The disclosures enabled Mr. Villalobos, who had made a standing offer of employment to Mr. Buenrostro, to receive more than $20 million in fees from Apollo, the report said.
One form was signed after Mr. Buenrostro resigned on May 12, 2008, but still listed him as CEO. The report characterized the signing of the forms as a “striking example of Mr. Buenrostro's failure to discharge his duties of care and loyalty to the institution (CalPERS) and the many beneficiaries it serves.”
In a statement to P&I, CalPERS spokesman Brad Pacheco said the retirement system must adopt a series of reforms to “make sure the incidents detailed in the report do not happen again.”
In his report, Mr.
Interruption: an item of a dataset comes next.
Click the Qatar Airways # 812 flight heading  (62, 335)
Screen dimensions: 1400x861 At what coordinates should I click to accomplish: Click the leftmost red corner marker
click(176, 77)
Khinda cited the case of Leon Shahinian, a senior investment officer who had headed the system's private equity program. Mr. Shahinian — one of the system's most highly paid employees, who made $500,000 annually in 2006 and 2007, according to state records — earned more than $100,000 while on administrative leave that started in May 2010.
The report said Mr. Shahinian accepted Mr. Villalobos' offer to fly on a private jet to New York City to attend a May 2007 black-tie gala for Leon Black, founder of private equity firm Apollo Global Management, and stayed at Mr. Villalobos' two-bedroom hotel suite. Mr. Villalobos was representing Apollo at the time.
A month later, according to the attorney general's suit against Mr. Villalobos, Mr. Shahinian recommended that the CalPERS board approve the purchase of an ownership interest in Apollo. The report said Mr. Villalobos was reimbursed by Apollo for the cost of the $50,000 plane ride, $8,000 in hotel charges and $1,500 in car service fees.
Mr. Shahinian originally had resisted repeated attempts by Mr. Buenrostro to influence the investment process, telling CalPERS board President Rob Feckner that Mr. Buenrostro was trying to influence the investment process for friends, the report said. It also said Mr. Shahinian told Mr. Black it was unnecessary for Apollo to recruit Mr. Villalobos for help in obtaining CalPERS contracts.
“After years of apparently diligent performance for CalPERS, however, (Mr.) Shahinian seemed to lose his way,” the report said.
The report criticized Mr. Shahinian for his New York trip. “While these dealings do not appear to have altered the analysis that he and the investment staff performed on the proposed transaction, (Mr.) Shahinian's failure to inform his CIO and the board of his activities in New York before their approval of the investment was a disappointing error in judgment — an error as graveas his decision to accept the invitation,” the report said.